*What needs to be done*. Reproduce word for word everything in the genomic data privacy piece from "Regarding individuals' privacy, and" down to "associated individuating data.".

*Text under study*.
————————

By Martin Gomberg, CIPP/E
When the nonanonymized genomic data of an individual is processed for any purpose — including medical, law enforcement or retail consumer uses — the sensitive personal data of all related individuals, directly or indirectly identifiable, is also processed. This includes the personal data of those unaware of the processing, as well as those who won't or can't provide consent. Processing an individual's data without their knowledge, consent or an appropriate legal means is, by definition, surreptitious.
A DNA sample processed to identify an inheritable health risk for one brother who wants to know, could identify potential risks for another brother who adamantly does not want to know his risk. Even if the processing is artifactual and unintended, information has been processed by a company and some part of that data is related, directly or indirectly, to both brothers. Of course, the genomic profiles of two brothers are not exact. Just under half of their DNA is inherited from their father, with each brother sharing only some commonalities. The other half is inherited from the mother's familial line and, with genetic mutations each carry, this DNA relates the brothers and expresses their unique individuality.
Regarding individuals' privacy, and the emerging language in privacy laws, it is less about the specifics of the data processed and more about the challenges to processing sensitive, related and reasonably associated individuating data.

————————

*Entries provided*.
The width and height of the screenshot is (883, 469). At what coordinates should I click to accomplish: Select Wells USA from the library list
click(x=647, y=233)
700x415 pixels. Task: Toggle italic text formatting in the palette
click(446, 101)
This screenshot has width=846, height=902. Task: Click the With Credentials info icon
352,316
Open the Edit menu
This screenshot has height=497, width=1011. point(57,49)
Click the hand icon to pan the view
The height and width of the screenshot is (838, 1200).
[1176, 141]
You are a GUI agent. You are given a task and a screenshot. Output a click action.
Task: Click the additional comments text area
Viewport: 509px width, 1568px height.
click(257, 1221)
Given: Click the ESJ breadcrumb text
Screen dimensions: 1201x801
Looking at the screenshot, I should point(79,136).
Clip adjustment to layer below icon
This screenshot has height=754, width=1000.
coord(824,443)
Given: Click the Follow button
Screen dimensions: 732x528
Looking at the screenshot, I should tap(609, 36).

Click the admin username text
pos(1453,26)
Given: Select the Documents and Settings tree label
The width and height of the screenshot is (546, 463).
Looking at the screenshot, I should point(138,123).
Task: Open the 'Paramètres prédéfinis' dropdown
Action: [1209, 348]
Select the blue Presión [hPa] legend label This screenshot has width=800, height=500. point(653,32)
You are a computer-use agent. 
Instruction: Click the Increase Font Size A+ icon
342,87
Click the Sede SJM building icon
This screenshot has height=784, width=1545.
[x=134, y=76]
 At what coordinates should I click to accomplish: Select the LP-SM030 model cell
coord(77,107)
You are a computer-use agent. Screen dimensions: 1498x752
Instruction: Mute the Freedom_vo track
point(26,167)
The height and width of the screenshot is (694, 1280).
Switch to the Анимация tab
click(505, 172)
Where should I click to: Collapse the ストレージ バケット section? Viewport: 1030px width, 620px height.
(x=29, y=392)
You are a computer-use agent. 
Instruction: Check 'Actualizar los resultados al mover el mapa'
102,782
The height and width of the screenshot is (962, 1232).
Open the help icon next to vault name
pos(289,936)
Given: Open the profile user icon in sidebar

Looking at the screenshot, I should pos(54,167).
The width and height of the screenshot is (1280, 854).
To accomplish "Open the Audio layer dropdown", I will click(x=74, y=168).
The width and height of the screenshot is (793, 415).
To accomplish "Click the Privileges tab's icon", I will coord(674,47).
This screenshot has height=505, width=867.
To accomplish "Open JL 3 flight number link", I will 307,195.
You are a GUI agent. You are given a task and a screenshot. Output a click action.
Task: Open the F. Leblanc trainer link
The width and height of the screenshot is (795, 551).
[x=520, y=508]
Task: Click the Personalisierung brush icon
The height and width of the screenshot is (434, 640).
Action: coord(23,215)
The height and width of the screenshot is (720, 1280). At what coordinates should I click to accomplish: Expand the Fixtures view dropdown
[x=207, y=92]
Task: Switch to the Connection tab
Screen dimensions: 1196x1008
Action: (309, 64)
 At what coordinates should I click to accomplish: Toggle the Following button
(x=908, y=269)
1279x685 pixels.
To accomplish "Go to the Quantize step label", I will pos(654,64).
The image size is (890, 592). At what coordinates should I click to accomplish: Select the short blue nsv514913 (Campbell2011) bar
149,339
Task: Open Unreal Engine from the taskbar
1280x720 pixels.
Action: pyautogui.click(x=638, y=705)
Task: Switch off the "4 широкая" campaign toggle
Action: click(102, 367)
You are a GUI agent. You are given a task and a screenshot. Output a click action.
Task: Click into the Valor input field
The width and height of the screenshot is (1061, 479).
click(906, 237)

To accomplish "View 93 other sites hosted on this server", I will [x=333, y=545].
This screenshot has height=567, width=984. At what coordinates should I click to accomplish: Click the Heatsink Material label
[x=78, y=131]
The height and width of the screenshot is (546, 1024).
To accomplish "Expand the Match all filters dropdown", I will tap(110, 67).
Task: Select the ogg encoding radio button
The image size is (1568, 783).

————————

*Result*.
Regarding individuals' privacy, and the emerging language in privacy laws, it is less about the specifics of the data processed and more about the challenges to processing sensitive, related and reasonably associated individuating data.